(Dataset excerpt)

=====

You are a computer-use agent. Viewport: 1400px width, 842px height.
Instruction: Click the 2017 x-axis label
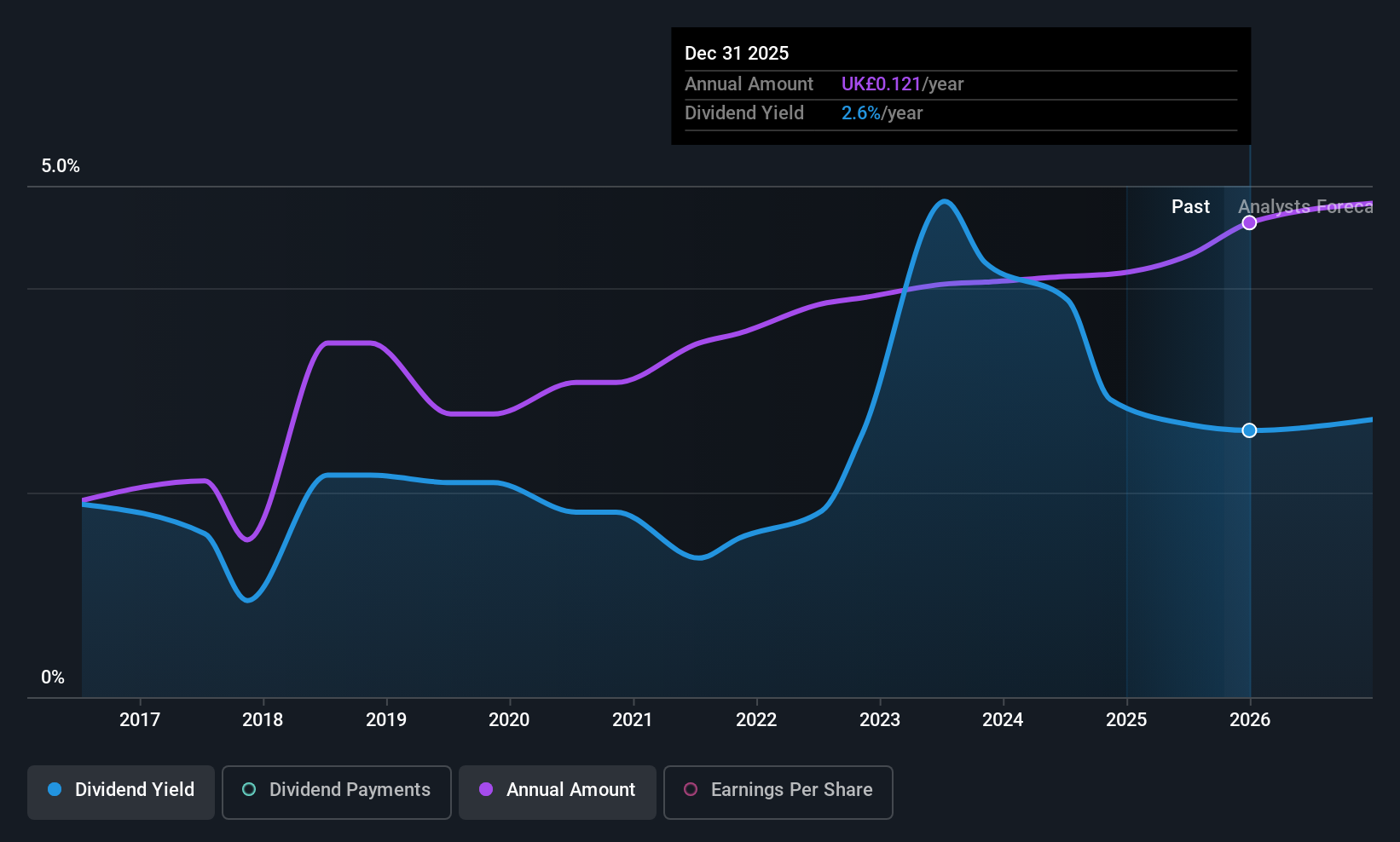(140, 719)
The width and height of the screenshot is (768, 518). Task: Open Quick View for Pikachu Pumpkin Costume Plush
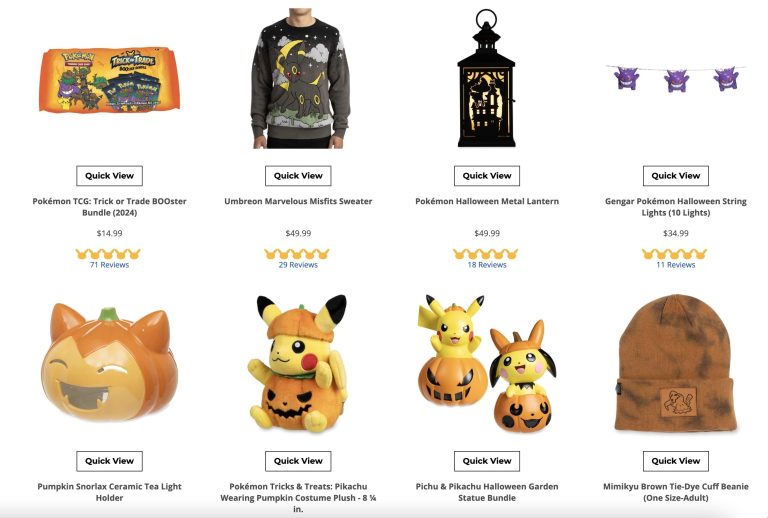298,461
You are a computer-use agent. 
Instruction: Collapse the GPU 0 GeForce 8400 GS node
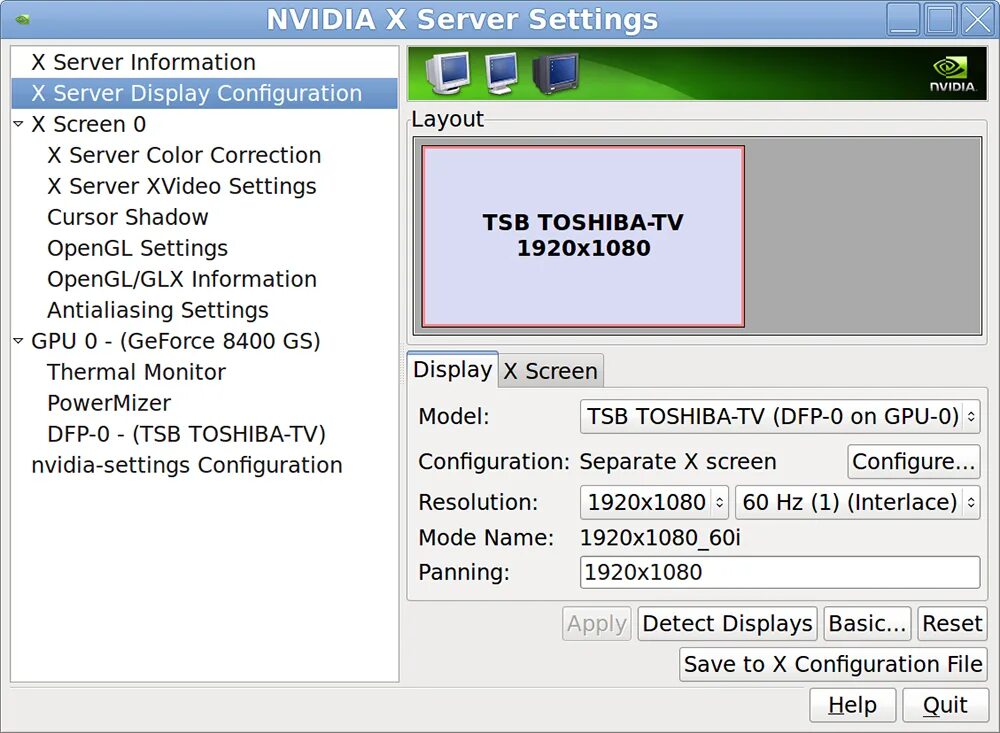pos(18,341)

=====

■ **Direction**:
Convert the lines above into a JSON list of strings, one string per line, skipping blank lines. Leave the pictures out of the answer.

■ **Problem solution**:
[
  "You are a computer-use agent. Viewport: 1400px width, 842px height.",
  "Instruction: Click the 2017 x-axis label",
  "(140, 719)",
  "The width and height of the screenshot is (768, 518). Task: Open Quick View for Pikachu Pumpkin Costume Plush",
  "298,461",
  "You are a computer-use agent. ",
  "Instruction: Collapse the GPU 0 GeForce 8400 GS node",
  "pos(18,341)"
]